As much as some very good films have utilised this type of horror, I am always intrigued by new films which break away from this approach and get back to what got me into horror in the first place – the thrill of fear. And so, when Hammer announced a new adaptation of Susan Hill’s ghost story The Woman in Black, I was quietly optimistic. Having attended an early screening of the film last night, I am pleased to say that my optimism was not unfounded. This is what I think of when I think of Hammer: style, well-realised period detail and a pervasive atmosphere. But, where director James Watkins really breaks away from the tradition of Hammer films which preceded his is by offering something else: the overarching feel of this film is of the malignancy of grief and loss, which lends something altogether more unsettling here than was ever realised in the gloriously lurid Hammers of years gone by. If any one word summed up this film, it would be ‘dread’.

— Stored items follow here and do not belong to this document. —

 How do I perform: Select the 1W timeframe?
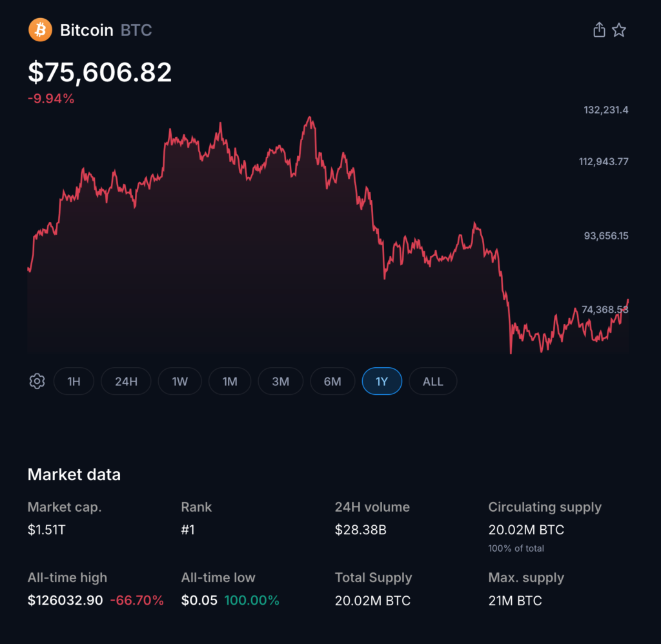[x=179, y=381]
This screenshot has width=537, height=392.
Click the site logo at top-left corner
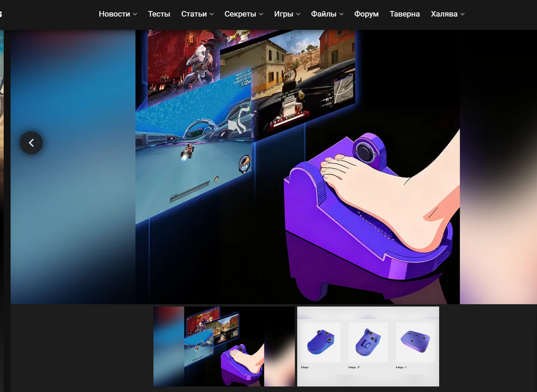point(1,14)
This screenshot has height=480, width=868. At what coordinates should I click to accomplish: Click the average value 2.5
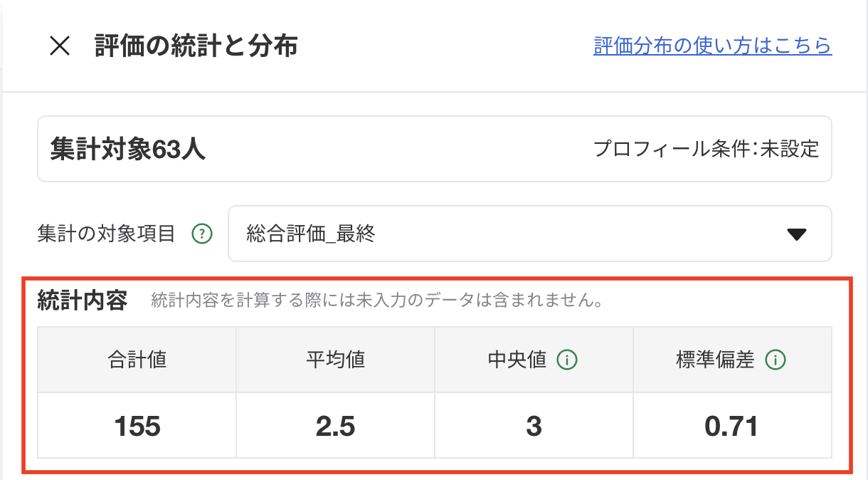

In an early sequence which shows just how Jane Goldman’s screenplay differs from the structure of the novella, we meet young lawyer Arthur Kipps (Daniel Radcliffe) and see the happiness of a marriage and the arrival of a young son immediately conflated with death; since the death of his wife in childbirth, Mr. Kipps has been struggling to support his young son, now four years old, and as such takes a job settling the estate of a widow in a remote village in the north east of England. Everyone he meets in the village there shows great reluctance to help him; the widow’s former home, Eel Marsh House, he gathers, has a chequered history and the village itself has mourned the loss of a disproportionate number of children – even by the standards of a remote community around the turn of the twentieth century.
Determined to complete the work he has been assigned, though, Kipps defies the villagers in order to go to the house itself. As he sifts through the many papers and letters there, he begins to piece together the unwholesome story of the house’s former inmates. But who is the woman dressed in high mourning he sees outside, when he happens to glance through the window? Kipps finds his rationality – already pushed to breaking point by his own bereavement, and his wish to believe that his wife is still near him – increasingly squeezed, both by the evidence of his own senses and by stories from the village. Eel Marsh House has not given up all of its secrets yet.
Firstly, it was a real pleasure to see something so quintessentially British on screen. We Brits have a strong tradition of ghostly storytelling, and the tale told here really did feel like part of that tradition. The locations – actually, four separate locations were used, in different parts of England – work extremely well, although to me, with the yellow stone and wuthered hillsides, this film is Yorkshire through and through. The period detail is well-realised and beautiful, too. The aesthetics of late Victorian England work so well as a backdrop for horror; the veiled women, the heady interiors, the mix of harsh utilitarianism and macabre décor…it just chimes. The children’s toys in this film could have their own genre of horror, in all honesty.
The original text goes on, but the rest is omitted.